Before optimizing a slow query, understand what the database is actually doing:

EXPLAIN ANALYZE
SELECT c.name, SUM(o.amount)
FROM customers c
JOIN orders o ON c.customer_id = o.customer_id
WHERE o.status = 'completed'
GROUP BY c.customer_id, c.name;

What to look for:

Seq Scan on a large table → usually means a missing index
Hash Join → efficient for large datasets (good)
Nested Loop → good for small tables, bad for large unconstrained ones
High actual rows vs estimated rows → stale table statistics; run ANALYZE table_name
High cost nodes → focus optimization there first

7. Never Concatenate User Input into SQL

SQL injection is still the most common database vulnerability. The fix is always parameterized queries:

-- NEVER DO THIS (SQL injection risk):
query = "SELECT * FROM users WHERE email = '" + user_input + "'"

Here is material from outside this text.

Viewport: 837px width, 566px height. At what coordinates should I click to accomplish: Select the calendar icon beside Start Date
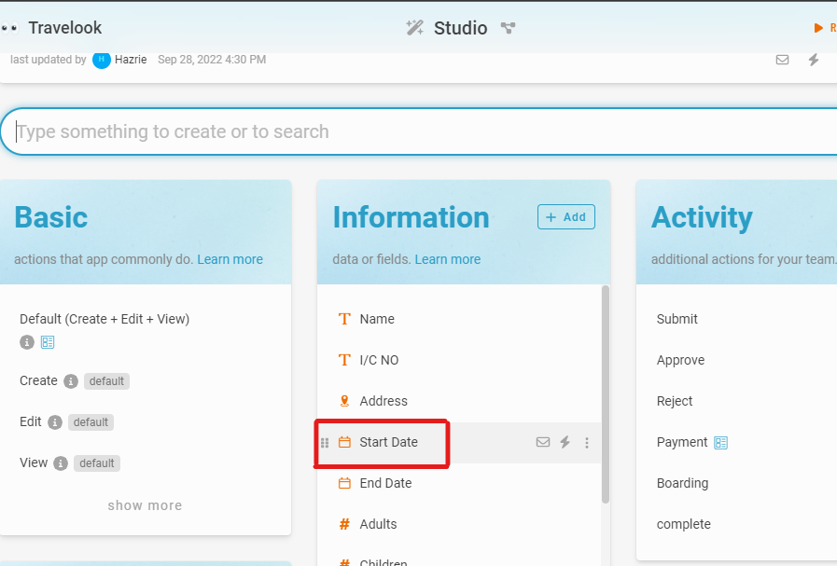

-- Always use parameterized queries:
-- Python (psycopg2)
cursor.execute("SELECT * FROM users WHERE email = %s", (user_input,))

-- Node.js (pg)
client.query("SELECT * FROM users WHERE email = $1", [userInput])

-- Java (PreparedStatement)
PreparedStatement stmt = conn.prepareStatement(
    "SELECT * FROM users WHERE email = ?"
);
stmt.setString(1, userEmail);

The database driver handles escaping. User input is never interpreted as SQL.

8. Wrap Multi-Statement Operations in Transactions

Operations that span multiple statements should succeed or fail together:

BEGIN;
    -- Transfer funds between accounts
    UPDATE accounts SET balance = balance - 500 WHERE account_id = 101;
    UPDATE accounts SET balance = balance + 500 WHERE account_id = 202;
    -- If either fails, ROLLBACK; otherwise COMMIT
COMMIT;

Without a transaction, a crash between the two UPDATE statements would leave the database in an inconsistent state (money removed but not added).

9. Preview Before Deleting or Updating

Always confirm your WHERE clause selects the right rows:

-- Run this first:
SELECT COUNT(*), MIN(order_date), MAX(order_date)
FROM orders
WHERE status = 'cancelled' AND created_at < '2024-01-01';

-- If count is right, run:
DELETE FROM orders
WHERE status = 'cancelled' AND created_at < '2024-01-01';

Many engineers wrap destructive operations in a transaction with ROLLBACK until they’re certain:

BEGIN;
DELETE FROM orders WHERE status = 'cancelled' AND created_at < '2024-01-01';
-- Check: SELECT COUNT(*) FROM orders;
ROLLBACK;  -- or COMMIT once verified

10. Use CTEs for Readability, Not Just DRY

CTEs (Common Table Expressions) aren’t just for reuse — they make complex queries readable by naming intermediate steps:

WITH
completed_orders AS (
    SELECT customer_id, SUM(amount) AS lifetime_value
    FROM orders
    WHERE status = 'completed'
    GROUP BY customer_id
),
high_value_customers AS (
    SELECT customer_id
    FROM completed_orders
    WHERE lifetime_value > 1000
)
SELECT c.name, c.email, co.lifetime_value
FROM customers c
JOIN completed_orders co USING (customer_id)
WHERE c.customer_id IN (SELECT customer_id FROM high_value_customers);

Each CTE has a name that describes what it represents — the query reads like a series of named steps.

11. Avoid SELECT DISTINCT as a Crutch

DISTINCT is often used to “fix” duplicate rows from a join. But duplicates in a join usually mean the join itself is wrong:

-- If this returns duplicates, the JOIN is probably wrong
SELECT DISTINCT customer_id FROM orders o JOIN promotions p ON ...;

-- Fix the JOIN logic instead of masking it with DISTINCT

Legitimate uses of DISTINCT: getting unique values from a single column, or deduplicating results from a UNION.

12. Use NULLs Deliberately

NULL means “unknown” — not zero, not empty string. Treat them intentionally:

-- Don't use 0 or '' to represent missing data
-- Use NULL and handle it explicitly:
WHERE phone IS NOT NULL          -- filter for known phones
COALESCE(phone, 'Unknown')       -- display fallback
COUNT(phone) vs COUNT(*)         -- COUNT(column) excludes NULLs

And remember: NULL != NULL in SQL. Comparing with = NULL always returns NULL (false). Always use IS NULL / IS NOT NULL.